CAP diz que “a resposta do governo ao setor animal é simplesmente inexistente”

Em resposta à Agência Lusa, o secretário-geral da Confederação apontou o dedo para a insensibilidade do governo, declarando que “no que respeita às medidas dirigidas aos animais, a resposta é simplesmente inexistente.

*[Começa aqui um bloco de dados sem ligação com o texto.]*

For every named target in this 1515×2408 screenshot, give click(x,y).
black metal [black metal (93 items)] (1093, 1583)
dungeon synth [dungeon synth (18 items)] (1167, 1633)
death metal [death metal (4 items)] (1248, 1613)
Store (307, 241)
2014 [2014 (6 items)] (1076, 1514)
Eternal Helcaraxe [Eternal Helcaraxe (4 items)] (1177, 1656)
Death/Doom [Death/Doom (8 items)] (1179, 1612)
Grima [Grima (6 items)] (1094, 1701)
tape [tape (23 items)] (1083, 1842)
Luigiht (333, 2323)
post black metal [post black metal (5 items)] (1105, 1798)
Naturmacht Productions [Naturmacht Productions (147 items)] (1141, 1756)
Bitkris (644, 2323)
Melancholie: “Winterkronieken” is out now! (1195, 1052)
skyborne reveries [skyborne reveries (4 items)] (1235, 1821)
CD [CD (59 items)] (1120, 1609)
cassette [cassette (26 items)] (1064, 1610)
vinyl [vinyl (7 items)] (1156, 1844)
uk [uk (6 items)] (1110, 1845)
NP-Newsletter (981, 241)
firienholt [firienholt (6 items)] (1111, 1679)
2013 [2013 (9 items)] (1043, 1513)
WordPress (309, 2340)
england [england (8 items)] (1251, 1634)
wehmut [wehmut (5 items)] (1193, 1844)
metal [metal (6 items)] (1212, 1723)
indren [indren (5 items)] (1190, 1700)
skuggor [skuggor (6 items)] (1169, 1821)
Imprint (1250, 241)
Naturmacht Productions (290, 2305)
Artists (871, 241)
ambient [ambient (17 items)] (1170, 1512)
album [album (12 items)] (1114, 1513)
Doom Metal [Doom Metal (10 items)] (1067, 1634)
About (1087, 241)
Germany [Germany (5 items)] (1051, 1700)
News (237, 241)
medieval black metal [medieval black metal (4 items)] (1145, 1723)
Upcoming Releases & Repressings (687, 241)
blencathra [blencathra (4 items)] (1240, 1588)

Houve um adiantamento de dois meses em relação ao pagamento de valores comunitários anuais para produtores em geral, o que nada tem a ver com as necessidades específicas do setor pecuário”.

Luís Mira sublinhou que o Governo tem condições políticas e financeiras, utilizando fundos do Plano de Recuperação e Resiliência (PRR), para implementar estas medidas, “portanto esta situação representa uma profunda insensibilidade dos nossos governantes relativamente a esta matéria”. Para a CAP, o Executivo deverá adoptar medidas de incentivo à construção de pequenas albufeiras e barragens, eliminando bloqueios e “dificuldades burocráticas” no licenciamento destas infraestruturas.

Luís Mira destacou que os subsetores da pecuária extensiva estão a ser “particularmente afetados” pela seca, obrigando os produtores a recorrer ao transporte hidroviário. “Cada bovino precisa de cerca de 50 litros de água por dia, ou seja, 1.500 litros por mês, pelo menos até outubro, pois não há previsão de chuva antes disso. Neste momento, alimentar esse mesmo bovino custará cerca de 2,50 euros por dia, ou seja, 75 euros por mês. Se o produtor tiver que alimentar cem animais, o custo ascende a 7.500 euros por mês”, salientou.

Dada a falta de pastagens, os produtores têm de recorrer à ração e palha, que “estão a preços insuportáveis”, dada a escassez e o aumento dos custos de transporte. Assim, o secretário-geral da CAP afirmou que o encerramento das quintas não estava fora de questão, embora tenha referido que se trata de uma medida extrema.

“Os agricultores são resilientes, como se sabe, mas a verdade é que não sabemos quando a seca vai acabar, nem quando teremos medidas eficazes para mitigar os seus efeitos”, concluiu.